- **Work request 1**:
From the batch evaluator guide, reproduce everything from "What you’ll do" down to "in the output)".
- **Work request 2**:
Answer these questions from the batch evaluator guide:
(a) What is the most input rows the CSV file may have without a special option?
(b) Which two columns must the CSV file include?
(c) Which environment variables hold the API keys by default?
- **Work request 3**:
Continue the guide to running the literacy batch evaluator from the point where it stops.

____ Exercise text

Skip to main content
v0.4.0

What you’ll do

Evaluate a batch of text from a CSV file using all literacy evaluators. Results are output in both CSV and HTML format.

What you’ll need

  • Install the SDK globally
      npm install -g @learning-commons/evaluators
    
  • Create a CSV file with the text you want to evaluate
    • Must be 50 or fewer input rows (unless using the --bypass-row-limit option)
    • Must have text and grade columns
    • May include additional columns (will be preserved as-is in the output)
example.csv
text,grade
"The cat sat on the mat.",3
"Photosynthesis is the process by which plants convert sunlight into energy.",5
"The mitochondria are the powerhouse of the cell.",8

Running the batch evaluator

Run the batch evaluator using npx from any directory:
npx evaluators-batch
You will be prompted for the following information:
  • CSV file path
  • Google and OpenAI API keys
    • Copy and paste directly in terminal window
    • Alternatively, provide as environment variables (GOOGLE_API_KEY and OPENAI_API_KEY, by default)
  • Output directory
    • Defaults to a folder in the current directory with a human-readable timestamp (e.g. batch-results-2024-02-07_14-30-22/)

Options

Pass in options to override the batch evaluator’s defaults:
evaluators-batch --concurrency 5 --max-retries 3 --no-telemetry
OptionDefaultDescription
--concurrency <n>3Number of evaluations to run in parallel. If you have higher rate limits with your provider and model, you can raise this value for faster execution
--max-retries <n>2Number of times to retry a failed evaluation
--no-telemetryTelemetry is enabledDisable telemetry data collection
--bypass-row-limit
v0.6.0
trueEvaluates a CSV file with more than 50 rows

Results

You’ll see a real-time display of the batch evaluator’s progress:
Processing evaluations...
████████████░░░░░░░░ 60% (30/50)

________
____ Supplied records

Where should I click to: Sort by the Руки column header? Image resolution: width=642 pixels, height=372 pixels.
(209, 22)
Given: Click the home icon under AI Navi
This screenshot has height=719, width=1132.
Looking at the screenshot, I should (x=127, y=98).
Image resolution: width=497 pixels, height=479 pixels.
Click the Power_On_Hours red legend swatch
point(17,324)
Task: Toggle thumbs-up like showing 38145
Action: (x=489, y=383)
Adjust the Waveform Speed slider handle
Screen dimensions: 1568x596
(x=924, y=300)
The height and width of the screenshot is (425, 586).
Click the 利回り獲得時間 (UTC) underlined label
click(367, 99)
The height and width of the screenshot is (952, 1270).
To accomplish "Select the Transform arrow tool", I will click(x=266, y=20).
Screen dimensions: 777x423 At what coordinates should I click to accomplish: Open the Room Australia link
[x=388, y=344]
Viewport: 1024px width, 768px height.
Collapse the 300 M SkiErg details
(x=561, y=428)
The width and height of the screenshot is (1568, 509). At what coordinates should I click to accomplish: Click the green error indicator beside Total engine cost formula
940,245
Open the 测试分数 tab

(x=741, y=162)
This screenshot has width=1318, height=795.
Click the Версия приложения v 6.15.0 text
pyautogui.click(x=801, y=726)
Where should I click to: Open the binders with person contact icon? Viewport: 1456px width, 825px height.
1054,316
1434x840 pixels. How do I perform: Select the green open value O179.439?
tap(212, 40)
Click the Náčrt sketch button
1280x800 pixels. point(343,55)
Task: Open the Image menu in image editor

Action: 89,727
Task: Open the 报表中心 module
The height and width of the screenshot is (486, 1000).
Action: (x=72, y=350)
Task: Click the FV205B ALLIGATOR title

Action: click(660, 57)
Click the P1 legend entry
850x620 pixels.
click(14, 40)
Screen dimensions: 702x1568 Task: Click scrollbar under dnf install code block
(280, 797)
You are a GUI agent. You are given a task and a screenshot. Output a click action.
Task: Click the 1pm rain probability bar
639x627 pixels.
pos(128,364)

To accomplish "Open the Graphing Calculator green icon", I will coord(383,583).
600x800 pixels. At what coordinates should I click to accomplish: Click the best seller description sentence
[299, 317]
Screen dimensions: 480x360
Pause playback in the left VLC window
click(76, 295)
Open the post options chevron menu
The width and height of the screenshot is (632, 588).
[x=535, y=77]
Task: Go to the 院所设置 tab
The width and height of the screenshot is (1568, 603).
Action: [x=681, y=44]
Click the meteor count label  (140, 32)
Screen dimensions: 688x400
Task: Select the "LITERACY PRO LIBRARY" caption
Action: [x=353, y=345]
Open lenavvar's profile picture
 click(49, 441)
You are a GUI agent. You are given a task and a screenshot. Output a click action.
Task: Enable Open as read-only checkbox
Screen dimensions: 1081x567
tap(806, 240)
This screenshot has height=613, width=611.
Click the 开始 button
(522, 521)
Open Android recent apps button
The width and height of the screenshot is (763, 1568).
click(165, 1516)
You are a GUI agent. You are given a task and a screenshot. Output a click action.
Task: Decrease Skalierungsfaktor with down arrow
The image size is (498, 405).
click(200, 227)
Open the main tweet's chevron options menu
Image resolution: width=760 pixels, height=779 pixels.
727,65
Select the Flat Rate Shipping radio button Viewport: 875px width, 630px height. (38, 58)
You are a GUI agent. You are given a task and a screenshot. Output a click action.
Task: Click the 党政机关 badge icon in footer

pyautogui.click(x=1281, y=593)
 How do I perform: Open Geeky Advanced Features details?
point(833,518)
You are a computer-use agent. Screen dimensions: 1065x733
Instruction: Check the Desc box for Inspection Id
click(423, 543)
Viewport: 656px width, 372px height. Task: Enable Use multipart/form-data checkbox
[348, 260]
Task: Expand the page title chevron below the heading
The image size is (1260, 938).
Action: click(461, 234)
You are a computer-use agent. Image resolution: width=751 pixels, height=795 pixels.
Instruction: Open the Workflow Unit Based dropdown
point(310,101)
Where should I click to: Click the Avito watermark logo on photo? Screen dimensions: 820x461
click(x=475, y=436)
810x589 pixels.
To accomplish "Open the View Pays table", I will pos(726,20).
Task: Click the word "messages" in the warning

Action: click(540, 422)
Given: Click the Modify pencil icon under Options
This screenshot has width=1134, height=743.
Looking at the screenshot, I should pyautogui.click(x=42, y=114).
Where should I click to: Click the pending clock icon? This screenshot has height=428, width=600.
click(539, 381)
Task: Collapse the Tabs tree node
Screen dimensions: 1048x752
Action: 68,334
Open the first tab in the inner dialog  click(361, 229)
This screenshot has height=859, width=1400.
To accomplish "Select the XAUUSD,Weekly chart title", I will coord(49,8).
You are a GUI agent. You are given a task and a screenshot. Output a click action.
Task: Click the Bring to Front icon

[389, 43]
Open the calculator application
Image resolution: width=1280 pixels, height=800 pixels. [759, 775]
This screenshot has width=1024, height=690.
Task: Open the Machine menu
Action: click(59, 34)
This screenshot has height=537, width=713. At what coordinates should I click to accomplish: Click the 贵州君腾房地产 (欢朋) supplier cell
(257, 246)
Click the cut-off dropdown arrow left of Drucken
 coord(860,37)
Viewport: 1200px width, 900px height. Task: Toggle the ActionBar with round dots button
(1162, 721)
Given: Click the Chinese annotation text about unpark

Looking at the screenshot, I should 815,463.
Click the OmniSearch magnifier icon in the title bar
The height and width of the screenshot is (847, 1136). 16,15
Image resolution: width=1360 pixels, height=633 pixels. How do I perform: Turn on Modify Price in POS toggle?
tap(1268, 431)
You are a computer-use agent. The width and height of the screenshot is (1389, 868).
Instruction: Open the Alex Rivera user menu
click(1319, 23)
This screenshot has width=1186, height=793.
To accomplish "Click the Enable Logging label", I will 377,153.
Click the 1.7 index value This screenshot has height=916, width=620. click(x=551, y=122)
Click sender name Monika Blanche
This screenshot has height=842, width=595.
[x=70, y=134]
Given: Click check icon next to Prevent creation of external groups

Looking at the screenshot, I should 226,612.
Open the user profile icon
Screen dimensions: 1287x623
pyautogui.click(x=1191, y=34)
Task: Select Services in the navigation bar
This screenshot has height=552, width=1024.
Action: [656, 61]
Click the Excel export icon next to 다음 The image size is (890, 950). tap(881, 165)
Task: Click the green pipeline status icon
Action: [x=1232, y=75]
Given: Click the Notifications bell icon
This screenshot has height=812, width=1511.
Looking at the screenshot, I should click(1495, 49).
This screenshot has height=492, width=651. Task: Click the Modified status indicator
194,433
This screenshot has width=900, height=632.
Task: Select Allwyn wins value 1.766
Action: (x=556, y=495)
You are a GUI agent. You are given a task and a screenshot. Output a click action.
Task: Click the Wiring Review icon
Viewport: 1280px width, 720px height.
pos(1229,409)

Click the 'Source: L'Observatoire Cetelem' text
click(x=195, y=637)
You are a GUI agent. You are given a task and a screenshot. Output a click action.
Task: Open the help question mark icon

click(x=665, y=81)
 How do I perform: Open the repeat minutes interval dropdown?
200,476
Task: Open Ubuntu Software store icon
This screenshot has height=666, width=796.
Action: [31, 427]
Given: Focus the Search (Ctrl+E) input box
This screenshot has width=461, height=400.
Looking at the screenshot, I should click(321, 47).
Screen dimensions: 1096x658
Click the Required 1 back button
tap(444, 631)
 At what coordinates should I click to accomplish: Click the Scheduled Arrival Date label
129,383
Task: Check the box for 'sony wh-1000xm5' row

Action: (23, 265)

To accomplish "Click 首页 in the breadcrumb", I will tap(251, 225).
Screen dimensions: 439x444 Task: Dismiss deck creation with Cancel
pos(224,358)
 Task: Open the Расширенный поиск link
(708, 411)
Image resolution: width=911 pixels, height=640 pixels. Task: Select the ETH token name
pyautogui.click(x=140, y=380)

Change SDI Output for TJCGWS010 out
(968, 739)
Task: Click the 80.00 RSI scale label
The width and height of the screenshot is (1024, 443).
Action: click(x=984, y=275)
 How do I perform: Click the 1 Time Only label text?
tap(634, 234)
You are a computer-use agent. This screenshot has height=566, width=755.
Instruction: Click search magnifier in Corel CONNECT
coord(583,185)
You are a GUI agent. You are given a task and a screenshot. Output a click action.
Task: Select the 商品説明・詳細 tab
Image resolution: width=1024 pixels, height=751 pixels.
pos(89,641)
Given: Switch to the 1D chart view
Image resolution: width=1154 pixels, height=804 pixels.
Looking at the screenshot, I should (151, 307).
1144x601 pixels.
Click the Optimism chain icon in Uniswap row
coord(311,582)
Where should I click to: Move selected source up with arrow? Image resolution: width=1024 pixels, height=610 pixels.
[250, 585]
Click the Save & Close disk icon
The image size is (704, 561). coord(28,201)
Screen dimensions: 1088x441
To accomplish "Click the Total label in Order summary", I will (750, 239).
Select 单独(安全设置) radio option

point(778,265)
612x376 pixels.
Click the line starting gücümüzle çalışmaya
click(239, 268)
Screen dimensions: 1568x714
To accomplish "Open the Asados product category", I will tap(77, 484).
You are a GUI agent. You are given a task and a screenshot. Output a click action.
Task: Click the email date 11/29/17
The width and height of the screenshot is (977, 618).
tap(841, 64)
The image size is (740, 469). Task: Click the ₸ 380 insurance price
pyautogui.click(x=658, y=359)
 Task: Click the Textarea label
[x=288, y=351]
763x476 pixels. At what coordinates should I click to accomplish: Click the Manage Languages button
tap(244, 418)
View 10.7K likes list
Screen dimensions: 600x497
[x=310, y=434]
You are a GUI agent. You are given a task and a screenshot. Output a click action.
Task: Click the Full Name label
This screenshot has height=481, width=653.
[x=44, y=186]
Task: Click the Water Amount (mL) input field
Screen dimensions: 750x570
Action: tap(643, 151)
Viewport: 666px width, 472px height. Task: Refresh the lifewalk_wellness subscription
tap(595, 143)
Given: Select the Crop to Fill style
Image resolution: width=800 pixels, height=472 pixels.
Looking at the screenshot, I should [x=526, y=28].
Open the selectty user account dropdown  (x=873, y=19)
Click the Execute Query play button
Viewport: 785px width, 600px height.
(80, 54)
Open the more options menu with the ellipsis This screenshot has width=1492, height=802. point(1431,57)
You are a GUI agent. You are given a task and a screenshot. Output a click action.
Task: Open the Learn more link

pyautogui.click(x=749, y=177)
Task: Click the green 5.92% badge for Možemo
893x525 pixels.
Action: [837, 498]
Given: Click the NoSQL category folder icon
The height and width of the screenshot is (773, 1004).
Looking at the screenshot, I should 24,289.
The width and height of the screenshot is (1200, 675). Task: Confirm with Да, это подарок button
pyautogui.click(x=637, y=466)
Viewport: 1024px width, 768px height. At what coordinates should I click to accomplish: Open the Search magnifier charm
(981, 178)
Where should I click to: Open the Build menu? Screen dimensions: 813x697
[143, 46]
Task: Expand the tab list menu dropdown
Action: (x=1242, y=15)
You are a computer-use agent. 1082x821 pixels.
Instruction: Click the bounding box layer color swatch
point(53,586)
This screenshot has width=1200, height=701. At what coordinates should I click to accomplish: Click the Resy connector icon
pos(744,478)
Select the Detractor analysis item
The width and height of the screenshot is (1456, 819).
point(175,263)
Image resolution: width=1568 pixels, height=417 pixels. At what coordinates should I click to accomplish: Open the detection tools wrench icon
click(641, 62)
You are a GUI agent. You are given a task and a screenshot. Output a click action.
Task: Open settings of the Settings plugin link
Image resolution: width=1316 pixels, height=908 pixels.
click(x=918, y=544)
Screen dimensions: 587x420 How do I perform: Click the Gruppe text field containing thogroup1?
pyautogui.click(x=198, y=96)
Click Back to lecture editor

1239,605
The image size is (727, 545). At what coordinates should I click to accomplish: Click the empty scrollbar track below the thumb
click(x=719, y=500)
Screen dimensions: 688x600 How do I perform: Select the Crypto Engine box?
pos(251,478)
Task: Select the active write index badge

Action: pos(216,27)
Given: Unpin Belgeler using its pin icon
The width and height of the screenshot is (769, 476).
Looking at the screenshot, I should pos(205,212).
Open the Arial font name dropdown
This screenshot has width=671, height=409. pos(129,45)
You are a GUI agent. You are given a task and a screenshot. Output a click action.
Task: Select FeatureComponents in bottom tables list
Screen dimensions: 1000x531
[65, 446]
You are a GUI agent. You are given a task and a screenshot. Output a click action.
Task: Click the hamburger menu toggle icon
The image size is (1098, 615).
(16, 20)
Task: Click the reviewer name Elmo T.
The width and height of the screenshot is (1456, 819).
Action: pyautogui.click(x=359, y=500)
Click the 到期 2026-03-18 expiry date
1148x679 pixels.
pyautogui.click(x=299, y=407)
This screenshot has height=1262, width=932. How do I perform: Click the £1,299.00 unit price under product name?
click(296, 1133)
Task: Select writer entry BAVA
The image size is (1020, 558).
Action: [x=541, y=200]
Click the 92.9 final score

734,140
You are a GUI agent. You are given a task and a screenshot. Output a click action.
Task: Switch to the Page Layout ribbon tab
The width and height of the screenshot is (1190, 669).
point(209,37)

________

- **Task output 1**:
What you’ll do

Evaluate a batch of text from a CSV file using all literacy evaluators. Results are output in both CSV and HTML format.

What you’ll need

  • Install the SDK globally
      npm install -g @learning-commons/evaluators
    
  • Create a CSV file with the text you want to evaluate
    • Must be 50 or fewer input rows (unless using the --bypass-row-limit option)
    • Must have text and grade columns
    • May include additional columns (will be preserved as-is in the output)

- **Task output 2**:
(a) 50 rows
(b) text and grade
(c) GOOGLE_API_KEY and OPENAI_API_KEY

- **Task output 3**:
  ✓ grade-level-appropriateness: 6/10 successful
  ✓ subject-matter-knowledge: 6/10 successful
  ✓ vocabulary: 6/10 successful
  ✓ sentence-structure: 6/10 successful
  ⏳ conventionality: 6/10 successful

⏱  Elapsed: 2m 15s | Estimated remaining: 1m 30s
The batch evaluator will generate 2 files in your output directory:
batch-results-2024-02-07_14-30-22/
├── results.csv
└── results.html
results.csv
  • Spreadsheet-compatible format
  • Original CSV columns preserved
  • New CSV columns for each evaluator
    • {evaluator}_score
    • {evaluator}_reasoning
    • {evaluator}_status
results.html
  • Summary dashboard with grade-level distribution and text complexity charts
  • Scores and reasoning for each evaluator
If any evaluations fail (even after retries), only those rows will error out. The batch evaluator will skip those rows and then ultimately surface those failures in the results with an error status.

Graceful shutdown

If you press Ctrl+C during evaluation:
  • In-flight evaluations finish processing
  • Pending tasks are cancelled
  • Completed results are saved to results-partial.* files to preserve progress
⚠️  Shutdown requested. Saving partial results...
   (Press Ctrl+C again to force quit)

 Saved 15 results to:
  ./batch-results-2024-02-07_14-30-22/
    ├── results-partial.csv
    └── results-partial.html
If you press Ctrl+C twice to force quit immediately, you may lose in-flight results.